I think you've assumed that the negative power supply potential to the op-amp is 0V. This circuit can only work when the negative supply potential to the op-amp is, well, negative. In other words, you need a dual supply, such as +12V and -12V for this circuit to work.

If the op-amp's negative supply potential is 0V, the lowest output you can have from the op-amp is zero volts, which has the following consequences:

  • When the op-amp output is zero volts (\$V_O = 0\$), the potential divider formed by R1 and R2 present 0V to the non-inverting input, so \$V_P = 0\$

  • When the op-amp output is zero volts (\$V_O = 0\$), the inverting input (derived from C and Rf) can never fall below 0V either. Therefore the inverting input cannot ever fall below the inverting input in potential. Always \$V_N \ge V_P\$

In other words, you seem to have identified a potential problem (pun completely intended). Once the output falls low (0V), the circuit is stuck in that state.

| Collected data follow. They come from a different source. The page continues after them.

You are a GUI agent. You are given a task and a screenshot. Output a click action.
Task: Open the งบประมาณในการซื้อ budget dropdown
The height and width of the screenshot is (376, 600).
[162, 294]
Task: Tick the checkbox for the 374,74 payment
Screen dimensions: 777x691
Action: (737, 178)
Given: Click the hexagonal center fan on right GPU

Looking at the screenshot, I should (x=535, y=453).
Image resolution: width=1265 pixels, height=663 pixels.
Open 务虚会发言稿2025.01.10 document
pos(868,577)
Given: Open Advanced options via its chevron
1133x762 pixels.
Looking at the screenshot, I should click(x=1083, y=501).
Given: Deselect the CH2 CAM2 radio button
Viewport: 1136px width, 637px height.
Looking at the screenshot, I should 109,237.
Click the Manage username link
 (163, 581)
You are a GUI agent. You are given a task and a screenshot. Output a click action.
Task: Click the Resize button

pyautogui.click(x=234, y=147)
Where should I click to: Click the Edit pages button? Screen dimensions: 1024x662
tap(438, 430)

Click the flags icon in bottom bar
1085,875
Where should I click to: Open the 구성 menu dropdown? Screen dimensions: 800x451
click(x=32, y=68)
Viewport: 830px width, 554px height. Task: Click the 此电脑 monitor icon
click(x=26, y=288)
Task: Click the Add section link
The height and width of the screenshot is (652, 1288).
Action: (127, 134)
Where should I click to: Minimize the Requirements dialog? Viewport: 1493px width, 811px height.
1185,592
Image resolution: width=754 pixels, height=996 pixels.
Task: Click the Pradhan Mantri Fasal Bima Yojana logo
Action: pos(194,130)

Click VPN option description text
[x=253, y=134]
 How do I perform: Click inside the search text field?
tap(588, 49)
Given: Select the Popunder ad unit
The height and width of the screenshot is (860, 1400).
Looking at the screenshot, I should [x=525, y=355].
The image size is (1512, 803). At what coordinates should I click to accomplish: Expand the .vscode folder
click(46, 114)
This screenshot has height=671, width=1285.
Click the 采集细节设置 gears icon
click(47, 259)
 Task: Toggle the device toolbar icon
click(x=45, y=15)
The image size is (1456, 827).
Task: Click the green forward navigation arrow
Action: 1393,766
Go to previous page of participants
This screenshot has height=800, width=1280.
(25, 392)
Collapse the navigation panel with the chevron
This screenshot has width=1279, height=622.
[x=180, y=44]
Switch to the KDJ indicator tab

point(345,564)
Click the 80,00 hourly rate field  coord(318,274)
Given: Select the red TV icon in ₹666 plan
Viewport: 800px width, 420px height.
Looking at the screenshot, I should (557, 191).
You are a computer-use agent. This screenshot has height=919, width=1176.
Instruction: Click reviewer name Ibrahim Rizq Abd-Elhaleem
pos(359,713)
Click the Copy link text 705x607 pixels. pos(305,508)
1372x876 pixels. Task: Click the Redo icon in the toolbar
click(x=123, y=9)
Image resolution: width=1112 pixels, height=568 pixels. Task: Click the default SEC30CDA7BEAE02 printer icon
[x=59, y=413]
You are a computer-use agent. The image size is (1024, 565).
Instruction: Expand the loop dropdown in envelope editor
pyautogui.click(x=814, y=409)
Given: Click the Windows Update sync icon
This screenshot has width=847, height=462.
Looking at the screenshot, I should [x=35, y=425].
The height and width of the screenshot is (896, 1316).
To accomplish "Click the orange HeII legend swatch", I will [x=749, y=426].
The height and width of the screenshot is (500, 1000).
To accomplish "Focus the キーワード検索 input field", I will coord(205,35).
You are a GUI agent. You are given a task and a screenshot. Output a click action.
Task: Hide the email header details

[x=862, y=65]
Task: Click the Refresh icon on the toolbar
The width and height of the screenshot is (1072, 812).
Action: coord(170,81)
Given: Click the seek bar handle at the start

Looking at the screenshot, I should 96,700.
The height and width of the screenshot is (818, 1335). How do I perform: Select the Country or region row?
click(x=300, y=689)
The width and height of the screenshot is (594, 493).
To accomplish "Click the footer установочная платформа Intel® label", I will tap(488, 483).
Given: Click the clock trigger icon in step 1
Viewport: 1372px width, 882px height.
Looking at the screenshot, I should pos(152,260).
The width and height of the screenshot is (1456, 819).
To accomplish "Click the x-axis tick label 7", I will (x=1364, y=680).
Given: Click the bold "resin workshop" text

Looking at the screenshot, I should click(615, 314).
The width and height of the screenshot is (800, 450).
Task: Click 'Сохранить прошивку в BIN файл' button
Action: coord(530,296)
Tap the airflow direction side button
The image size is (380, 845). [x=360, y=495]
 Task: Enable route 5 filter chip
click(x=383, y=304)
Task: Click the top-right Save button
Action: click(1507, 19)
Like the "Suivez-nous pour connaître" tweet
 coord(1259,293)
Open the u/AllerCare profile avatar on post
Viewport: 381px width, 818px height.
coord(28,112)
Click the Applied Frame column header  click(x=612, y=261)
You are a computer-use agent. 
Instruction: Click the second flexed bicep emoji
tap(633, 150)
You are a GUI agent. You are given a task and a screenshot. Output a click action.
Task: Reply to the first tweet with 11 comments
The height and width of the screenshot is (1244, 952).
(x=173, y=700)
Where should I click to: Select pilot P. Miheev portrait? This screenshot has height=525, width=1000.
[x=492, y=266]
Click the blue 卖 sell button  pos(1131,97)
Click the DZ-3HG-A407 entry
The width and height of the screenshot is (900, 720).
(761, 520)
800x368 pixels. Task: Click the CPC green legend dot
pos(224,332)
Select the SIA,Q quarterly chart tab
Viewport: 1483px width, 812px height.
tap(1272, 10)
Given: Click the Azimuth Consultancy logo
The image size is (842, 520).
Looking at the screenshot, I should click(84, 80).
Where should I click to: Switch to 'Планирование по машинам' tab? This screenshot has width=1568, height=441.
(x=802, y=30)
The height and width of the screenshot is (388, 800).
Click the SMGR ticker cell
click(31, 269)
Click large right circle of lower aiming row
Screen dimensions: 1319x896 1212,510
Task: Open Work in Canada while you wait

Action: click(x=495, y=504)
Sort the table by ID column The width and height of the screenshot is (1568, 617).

The only way this circuit can oscillate is if the op-amp's output is permitted to become negative, and the only way that can happen is if the op-amp's negative supply potential is negative.

Edit

It's possible to modify this circuit to operate from a single-ended supply, by biasing the op-amp's feedback potentials. The idea is to raise the two switching threshold potentials so that they sit above and below half of the supply voltage. The lower threshold is then well above zero, allowing the the junction of C and Rf to swing below it, something that it can't do in the existing setup.

schematic

simulate this circuit – Schematic created using CircuitLab

Here R1 and R2 have changed role. They now provide a potential half way between the supplies, at +2.5V. R3 allows the op-amp output to modulate that value somewhat. The simplest way to understand this is by replacing the combination of the +5V source, R1 and R2 (boxed in blue) with their Thévenin equivalent:

schematic

simulate this circuit

Now it becomes clear that as the output switches between +5V and 0V, the potential divider formed by Rth and R3 applies feedback with some fraction of the amplitude of that oscillation (one half in this example, since Rth = R3), centered about +2.5V.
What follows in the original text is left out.